About Mamie & Weaver’s ULTRA
Mamie and Weaver’s Ultra is a monument to the legacy of Mamie and John Weaver, specializing in the presentation of time-based media, performance, and community engagement in West Philly.
It stands on the corner of Black and Beautiful, atop “Philadelphia’s Black Bottom”, celebrating the sights, sounds, energy, and pageantry of life around the way. The space engages in the preservation of a family’s legacy, a community’s history, and a neighborhood’s radical optimism. Inspired by artist and University of Pennsylvania professor Ken Lum’s, “Public Art Seminar” in 2013, Mamie & Weaver’s Ultra was conceived by Charles Hall as a monument to honor the legacy of Mamie and John Weaver, and the neighborhood of Belmont.
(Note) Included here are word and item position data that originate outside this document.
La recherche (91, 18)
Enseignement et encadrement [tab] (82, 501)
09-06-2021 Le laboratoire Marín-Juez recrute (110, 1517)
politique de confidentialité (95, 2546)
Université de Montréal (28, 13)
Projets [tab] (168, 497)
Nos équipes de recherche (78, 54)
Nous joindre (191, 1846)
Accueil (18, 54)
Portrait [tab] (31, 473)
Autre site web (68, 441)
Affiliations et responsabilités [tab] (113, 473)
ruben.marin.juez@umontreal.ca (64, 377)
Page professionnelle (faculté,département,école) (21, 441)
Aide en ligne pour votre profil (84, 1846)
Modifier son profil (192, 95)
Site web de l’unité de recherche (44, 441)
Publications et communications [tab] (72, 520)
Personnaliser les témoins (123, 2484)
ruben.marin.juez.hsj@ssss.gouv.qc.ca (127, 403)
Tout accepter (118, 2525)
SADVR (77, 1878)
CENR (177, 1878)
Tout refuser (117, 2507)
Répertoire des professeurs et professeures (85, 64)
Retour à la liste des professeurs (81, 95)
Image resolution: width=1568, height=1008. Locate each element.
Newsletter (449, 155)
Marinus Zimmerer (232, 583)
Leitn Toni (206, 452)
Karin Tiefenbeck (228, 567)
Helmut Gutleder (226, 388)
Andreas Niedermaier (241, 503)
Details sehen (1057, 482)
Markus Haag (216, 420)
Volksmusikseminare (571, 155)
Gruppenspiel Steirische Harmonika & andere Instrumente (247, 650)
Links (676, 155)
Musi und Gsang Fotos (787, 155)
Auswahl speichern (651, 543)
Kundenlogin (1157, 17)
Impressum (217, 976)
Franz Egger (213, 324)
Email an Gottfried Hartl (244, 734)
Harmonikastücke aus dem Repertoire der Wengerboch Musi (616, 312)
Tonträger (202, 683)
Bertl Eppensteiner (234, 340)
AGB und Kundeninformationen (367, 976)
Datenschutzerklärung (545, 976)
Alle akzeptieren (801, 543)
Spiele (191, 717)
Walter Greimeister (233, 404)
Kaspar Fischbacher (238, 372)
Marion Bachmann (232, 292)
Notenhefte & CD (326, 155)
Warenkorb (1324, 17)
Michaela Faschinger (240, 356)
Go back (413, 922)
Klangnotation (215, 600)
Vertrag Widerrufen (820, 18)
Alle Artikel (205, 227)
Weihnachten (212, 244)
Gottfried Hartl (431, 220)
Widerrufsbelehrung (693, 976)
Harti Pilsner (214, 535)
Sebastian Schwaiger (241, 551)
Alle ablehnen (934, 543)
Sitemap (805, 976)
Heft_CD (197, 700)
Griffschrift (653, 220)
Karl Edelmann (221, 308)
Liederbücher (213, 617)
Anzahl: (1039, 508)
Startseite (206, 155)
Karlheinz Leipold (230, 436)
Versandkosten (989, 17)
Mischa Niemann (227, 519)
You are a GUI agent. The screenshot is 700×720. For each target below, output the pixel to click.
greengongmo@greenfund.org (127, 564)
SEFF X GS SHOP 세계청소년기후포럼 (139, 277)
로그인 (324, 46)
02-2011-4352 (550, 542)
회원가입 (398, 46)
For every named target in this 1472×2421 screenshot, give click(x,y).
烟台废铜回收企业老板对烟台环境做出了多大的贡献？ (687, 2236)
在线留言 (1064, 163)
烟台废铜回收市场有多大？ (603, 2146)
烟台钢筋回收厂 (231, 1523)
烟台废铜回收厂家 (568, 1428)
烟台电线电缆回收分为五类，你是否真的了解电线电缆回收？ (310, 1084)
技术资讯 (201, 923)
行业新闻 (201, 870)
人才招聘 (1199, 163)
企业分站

In the 50’s and 60’s, Mamie and Weaver owned and operated a store-front, dry cleaners called Ultra. She also worked with the City of Philadelphia Anti-Poverty Program, was a founder of Belmont Improvement Association, and a member of the Mountain Olive Baptist Church. Weaver worked for Atlantic Petroleum/Arco, also known as Sunoco. He was a loving gardener, incredible cook, king of the barbeque, and super fan of South Carolina State’s, Marion Motley. They were entrepreneurs, organizers, leaders and activists who could often be found supporting friends and neighbors on Lancaster Avenue.
The space was designed to contribute to the spirit of the block by creating an artistic platform capable of hosting, generating, and participating in new conversations.
In 2018, For Freedoms 50 State Initiative put the gallery on the map. As a partner in their campaign, we moderated a town hall meeting, curated an exhibition, crowd sourced a billboard, staged a performance, and designed yard signs to inspire civic engagement.
During election years, Mamie & Weaver’s Ultra continues to host public facing, time based media exhibitions, created by and for a community of color, questioning ideas of power, nation, community, and self in the face of gentrification.